* _Work order_
Compute how many lines in the records below contain the string "chart" and give that number without other output.

(Records provided begins)

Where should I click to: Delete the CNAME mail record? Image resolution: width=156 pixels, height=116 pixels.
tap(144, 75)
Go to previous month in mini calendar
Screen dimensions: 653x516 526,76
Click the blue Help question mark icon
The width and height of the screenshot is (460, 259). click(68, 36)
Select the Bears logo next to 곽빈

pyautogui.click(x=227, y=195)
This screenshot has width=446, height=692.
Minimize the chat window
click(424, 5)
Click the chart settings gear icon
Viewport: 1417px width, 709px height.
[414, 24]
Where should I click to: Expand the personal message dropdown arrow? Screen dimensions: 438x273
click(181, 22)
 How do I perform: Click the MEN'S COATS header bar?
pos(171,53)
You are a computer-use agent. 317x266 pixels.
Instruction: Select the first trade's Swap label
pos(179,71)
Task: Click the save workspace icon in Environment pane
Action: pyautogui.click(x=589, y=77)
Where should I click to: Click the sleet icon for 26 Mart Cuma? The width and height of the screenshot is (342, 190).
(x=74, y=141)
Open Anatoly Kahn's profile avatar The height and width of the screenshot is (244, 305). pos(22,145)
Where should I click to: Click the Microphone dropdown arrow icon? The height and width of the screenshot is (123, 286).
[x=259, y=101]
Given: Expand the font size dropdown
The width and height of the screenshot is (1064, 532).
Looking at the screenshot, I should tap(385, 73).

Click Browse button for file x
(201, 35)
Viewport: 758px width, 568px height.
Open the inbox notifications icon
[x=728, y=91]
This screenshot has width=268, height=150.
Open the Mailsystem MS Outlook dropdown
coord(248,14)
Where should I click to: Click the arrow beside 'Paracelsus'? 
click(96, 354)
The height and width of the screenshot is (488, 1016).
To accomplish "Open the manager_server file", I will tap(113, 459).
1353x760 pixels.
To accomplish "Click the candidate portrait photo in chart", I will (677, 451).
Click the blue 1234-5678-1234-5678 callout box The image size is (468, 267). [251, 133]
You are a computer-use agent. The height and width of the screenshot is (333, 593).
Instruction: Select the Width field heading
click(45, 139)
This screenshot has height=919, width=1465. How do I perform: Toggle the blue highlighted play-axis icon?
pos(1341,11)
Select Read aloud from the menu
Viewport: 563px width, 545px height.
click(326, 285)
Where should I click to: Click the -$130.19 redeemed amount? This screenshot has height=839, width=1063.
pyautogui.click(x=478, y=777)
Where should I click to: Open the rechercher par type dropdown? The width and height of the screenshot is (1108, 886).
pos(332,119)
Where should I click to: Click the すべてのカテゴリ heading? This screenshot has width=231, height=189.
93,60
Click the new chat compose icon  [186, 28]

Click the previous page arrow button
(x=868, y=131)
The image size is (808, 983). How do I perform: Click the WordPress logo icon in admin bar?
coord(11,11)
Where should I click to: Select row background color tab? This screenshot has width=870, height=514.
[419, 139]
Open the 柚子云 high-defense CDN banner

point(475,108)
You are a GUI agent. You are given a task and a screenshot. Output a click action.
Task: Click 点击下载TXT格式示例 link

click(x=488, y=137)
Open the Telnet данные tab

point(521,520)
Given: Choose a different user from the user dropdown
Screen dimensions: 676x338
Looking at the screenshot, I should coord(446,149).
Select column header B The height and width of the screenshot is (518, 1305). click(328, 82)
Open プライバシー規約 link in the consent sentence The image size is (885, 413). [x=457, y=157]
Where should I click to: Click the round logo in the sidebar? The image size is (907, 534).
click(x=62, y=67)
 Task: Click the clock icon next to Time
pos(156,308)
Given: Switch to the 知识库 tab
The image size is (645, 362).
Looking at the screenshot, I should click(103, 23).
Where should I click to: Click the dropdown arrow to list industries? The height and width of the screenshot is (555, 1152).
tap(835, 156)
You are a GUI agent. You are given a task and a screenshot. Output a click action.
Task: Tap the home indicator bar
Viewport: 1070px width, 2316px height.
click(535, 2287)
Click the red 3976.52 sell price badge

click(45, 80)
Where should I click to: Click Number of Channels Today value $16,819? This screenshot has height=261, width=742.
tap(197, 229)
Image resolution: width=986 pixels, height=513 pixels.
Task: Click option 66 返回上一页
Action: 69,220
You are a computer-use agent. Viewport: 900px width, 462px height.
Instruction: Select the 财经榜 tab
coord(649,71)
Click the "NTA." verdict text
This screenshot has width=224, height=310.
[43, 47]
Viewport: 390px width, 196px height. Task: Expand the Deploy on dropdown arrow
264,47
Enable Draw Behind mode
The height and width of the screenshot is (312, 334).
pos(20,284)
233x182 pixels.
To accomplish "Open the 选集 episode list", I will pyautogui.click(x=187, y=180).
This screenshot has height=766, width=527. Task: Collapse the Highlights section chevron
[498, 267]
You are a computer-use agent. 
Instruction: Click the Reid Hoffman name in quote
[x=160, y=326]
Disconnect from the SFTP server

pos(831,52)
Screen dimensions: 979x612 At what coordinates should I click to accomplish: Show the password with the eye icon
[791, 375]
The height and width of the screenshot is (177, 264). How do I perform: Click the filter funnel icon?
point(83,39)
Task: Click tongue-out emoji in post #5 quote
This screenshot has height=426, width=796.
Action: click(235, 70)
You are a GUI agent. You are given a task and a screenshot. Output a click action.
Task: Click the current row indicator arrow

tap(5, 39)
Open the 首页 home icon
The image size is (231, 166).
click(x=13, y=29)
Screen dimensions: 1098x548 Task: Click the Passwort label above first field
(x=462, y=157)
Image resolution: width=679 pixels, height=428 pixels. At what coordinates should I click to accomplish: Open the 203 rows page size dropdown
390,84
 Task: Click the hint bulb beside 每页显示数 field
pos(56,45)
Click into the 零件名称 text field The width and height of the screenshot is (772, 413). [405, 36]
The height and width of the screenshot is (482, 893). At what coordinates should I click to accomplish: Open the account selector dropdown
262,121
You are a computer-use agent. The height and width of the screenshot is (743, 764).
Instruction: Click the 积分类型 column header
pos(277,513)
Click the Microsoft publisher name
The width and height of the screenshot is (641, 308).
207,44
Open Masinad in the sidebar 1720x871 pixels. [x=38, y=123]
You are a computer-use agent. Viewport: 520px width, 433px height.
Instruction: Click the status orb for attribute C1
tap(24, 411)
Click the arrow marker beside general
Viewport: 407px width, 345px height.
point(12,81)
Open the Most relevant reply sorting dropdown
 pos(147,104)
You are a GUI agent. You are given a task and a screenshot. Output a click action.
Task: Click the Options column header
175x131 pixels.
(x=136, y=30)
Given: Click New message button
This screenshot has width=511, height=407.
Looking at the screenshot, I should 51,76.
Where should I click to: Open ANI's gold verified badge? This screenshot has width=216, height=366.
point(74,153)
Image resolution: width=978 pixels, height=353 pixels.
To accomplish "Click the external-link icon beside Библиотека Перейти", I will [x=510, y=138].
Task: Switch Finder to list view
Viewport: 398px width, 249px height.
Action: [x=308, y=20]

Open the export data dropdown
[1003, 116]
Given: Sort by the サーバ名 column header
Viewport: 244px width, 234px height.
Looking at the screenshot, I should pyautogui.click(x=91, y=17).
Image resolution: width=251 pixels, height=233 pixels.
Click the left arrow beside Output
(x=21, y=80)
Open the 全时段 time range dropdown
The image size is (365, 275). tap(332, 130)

(Records provided ends)

* _Result of this exercise_
2